The report, called Reckless Lending, lists 10 projects that received EDC financing and insurance coverage that guaranteed the involvement of Canadian companies.
It attacked the EDC's environmental review framework, which it says falls far short of existing industry standards for environmental assessments for use in Canada and abroad.
The report states that the framework allows the EDC to finance projects with known adverse impacts, if the impacts can be justified by undefined anticipated positive aspects of such projects.
``This opens the door for the EDC to allow for significant adverse human rights, environmental and social impacts in developing countries to be justified on the basis of economic gains to Canada -- even if the impacts violate international standards,'' said Pam Foster, spokeswoman for the working group.
The EDC responded immediately to the report, holding a press conference yesterday morning on Parliament Hill, right after one held by the working group, to denounce the accuracy of the report. It defended its environmental assessment framework, estimating that it rejects about one-third of the proposed projects for financing while improving other projects by demanding changes.
EDC officials say three of the projects cited in the report do in fact meet World Bank standards -- which the working group calls for the EDC to adopt as a minimum.
Ms. Foster responded by saying the group is referring to current World Bank standards and not those of 10 years ago.
``The EDC's credibility at the press conference has to be questioned after their officials said the corporation is adequately disclosing information to the public. Everyone knows that is not true,'' said Ms. Foster.
The EDC is not covered by the Freedom of Information Act and has been sharply criticized for keeping billions of dollars in loans secret in foreign countries. Officials say the EDC is restricted by business confidentiality but it encourages its sponsors to release information about the projects.
The working group said it was releasing the report as the EDC undergoes legislative review by cabinet. The report recommends the EDC require project information to be disclosed publicly at least 60 days before approval by its board.
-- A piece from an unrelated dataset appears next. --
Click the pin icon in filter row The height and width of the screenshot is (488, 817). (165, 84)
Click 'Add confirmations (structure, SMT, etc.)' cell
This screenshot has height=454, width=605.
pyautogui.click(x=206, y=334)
The report listed the EDC's loans of $18.2 million for the Urra Hydro Project in Colombia; $155 million towards the Three Gorges Dam in China; $430 million for a Candu reactor in South Korea; $20.5 million for the BioBio Dam in Chile; $86.4 million for the Yacyreta Dam in Argentina and Paraguay; $1.36 million towards the Copper Mine in Papua New Guinea.
As well, billions of dollars in financing for Candu reactors in Romania, Turkey, China and Argentina were included in the report.
The report portrayed the Urra Hydro Project in Colombia as a devastating project, saying it has destroyed the traditional food supply of the indigenous people, forcing many off their land and increasing malnutrition.
It also said that Amnesty International has reported that six protesters against the project were killed by paramilitaries with alleged links to the Colombian army, while 10 more have ?`disappeared.''
``EDC argues that it will uphold host country laws. In the case of the Urra dam in Colombia, EDC failed to even do that, resulting in a court injunction,'' said the report.
``Host country laws, in letter or spirit, may not adequately ensure that EDC would not be financing a disaster.''
Members of the NGO Working Group on the EDC include Democracy Watch, International Centre for Human Rights and Democratic Development, MiningWatch Canada, Canadian Auto Workers, Canadian Labour Congress and Project Ploughshares.